While the Gangbang Boys—Archie, Moose, Kevin and KEVIN’S BOYFRIEND—go to a Southside Serpent bar, for…reasons (?), Betty, Veronica and Juggie throw Polly a “You’re a Teenager but We Have No Concept of Age-Appropriate Behavior” baby shower.
While there, before Cheryl BURSTS in with a black Gothic pram, Polly asks Betty to be the baby’s godmother.
“Me?” asks round-eyed Betty. “Yes,” answers Polly. “If anything happens to me, I want you to raise the baby.” I’m unclear about the legality of “godparent” in general, since my godmother only sent me the occasional birthday card and I was the altar boy in her wedding, but how binding is this proclamation? Especially when both people involved are not even 18?Archie and the Gangbang Boys stomp into the bar—and side bar, Archie really knows how to wear a pair of jeans. Like those are definitely an athletic cut, and his muscular thighs are filling those things To. The. Brim—to ostensibly look for the thugs who beat up Moose. Because they’re stereotyping (political commentary) and assume the Southside Serpents are evil. Archie gets into a fight with a guy in a beanie (dark) and as it gets physical, Beanie says, in a brief moment, that Archie isn’t the first little prep to come in here causing trouble.
*gasp*
Jason? Rememer when Jason was dealing drugs—yeah that was for the Serpents. So it seems like FP has a motive for burning up Jason’s car; no trace, no conviction.

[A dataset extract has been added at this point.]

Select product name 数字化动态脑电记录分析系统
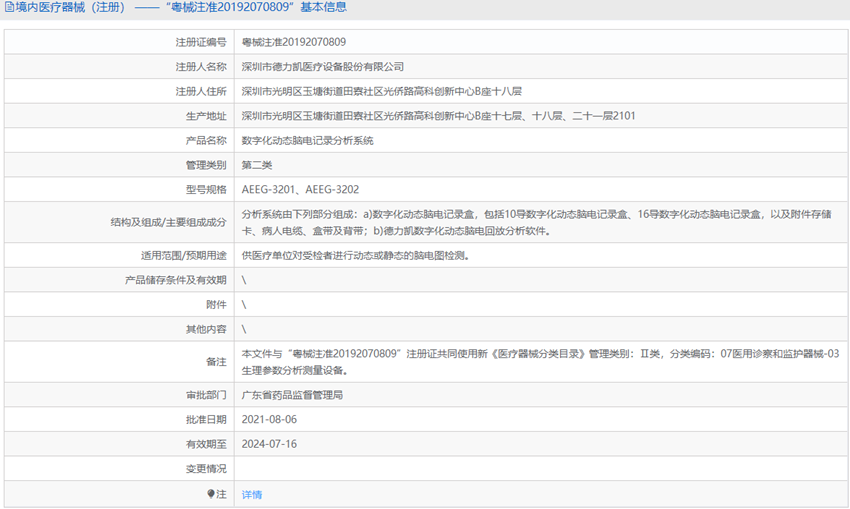This screenshot has height=509, width=850. coord(307,141)
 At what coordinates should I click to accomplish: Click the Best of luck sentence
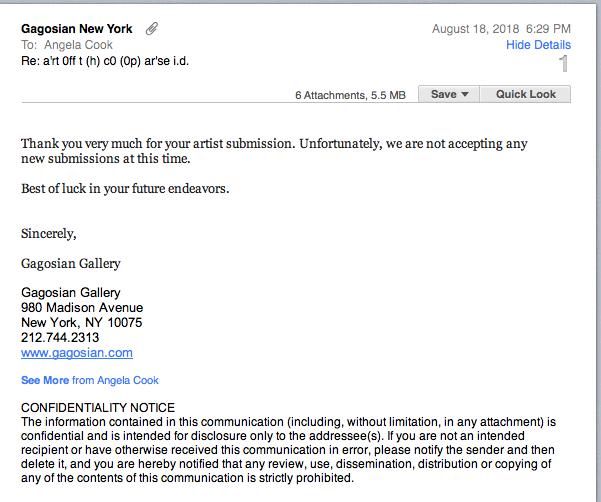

The boyz find out that Juggie’s dad is a Serpent—which, duh—total drama. Archie bursts into Polly’s shower to reveal Jughead as a lil baby ssssnake. This isn’t even the most dramatic thing about the shower. Polly screaming at Mrs. Blossom and her mother is the most dramatic thing, followed closely by the creepy-as-fuck rocking horse that Madame Blossom gifts to Polly. Fuck.
After a terse resolution, Polly reveals to her mother and Betty that Mr. Cooper tried to convince Polly to get an abortion. Alice is horrified and shocked—and this is a woman who claimed that she was pissed she didn’t murder Jason Blossom—and eventually throws her husband out for it. But the rift between the parents Cooper pushes Polly into the cold, creepy embrace of the Thorn Hill Blossoms. And as the grand mahogany door closes, you can see the white skullish face of Mrs. Blossom in the crack.
The episode seemed largely stand-alone, but that’s because you didn’t let me finish, hunhy. In back-to-back scenes, we get a whiff of some nefarious action from darksided DILF FP Jones. He gives Kevin’s twunk boyfriend the task of hiding Jason’s jacket, when we find out that FP is the one behind Kevin’s burgeoning new relationship—entirely to get to Chief Keller. Poor Kev. He really has had a rough go of it. Then FP offers himself and his dudes as Fred’s crew. Uh-oh.Now what Riverdale has to do is begin to tie together the threads they’ve laid out. This will be a 13-episode season, so we’re well past the halfway mark. What sort of security does Jason’s jacket provide FP? What did Alice mean when she said she was “capable” of things? Who told Hiram Lodge about Hermione and Fred, and is that really why he sent thugs to the site? Why does Betty keep wearing blue? Does Jughead have a bald spot from wearing that beanie? Did he get his beanie from Beanie Guy?
Next week: La Grande Illusion
STRAY MOMENTS:
- Is it winter in Riverdale? Is there a reason that we are being punished with no Shirtless Archie?
- Polly went from being, like, 8 months to 3 months. Seriously, she was so pregnant at the asylum.
- “Nana has dementia…and gypsy blood.”
- “Do you think you can waltz in here with a bedbug-infested rocking horse, wave a blank check around, and steal my daughter?”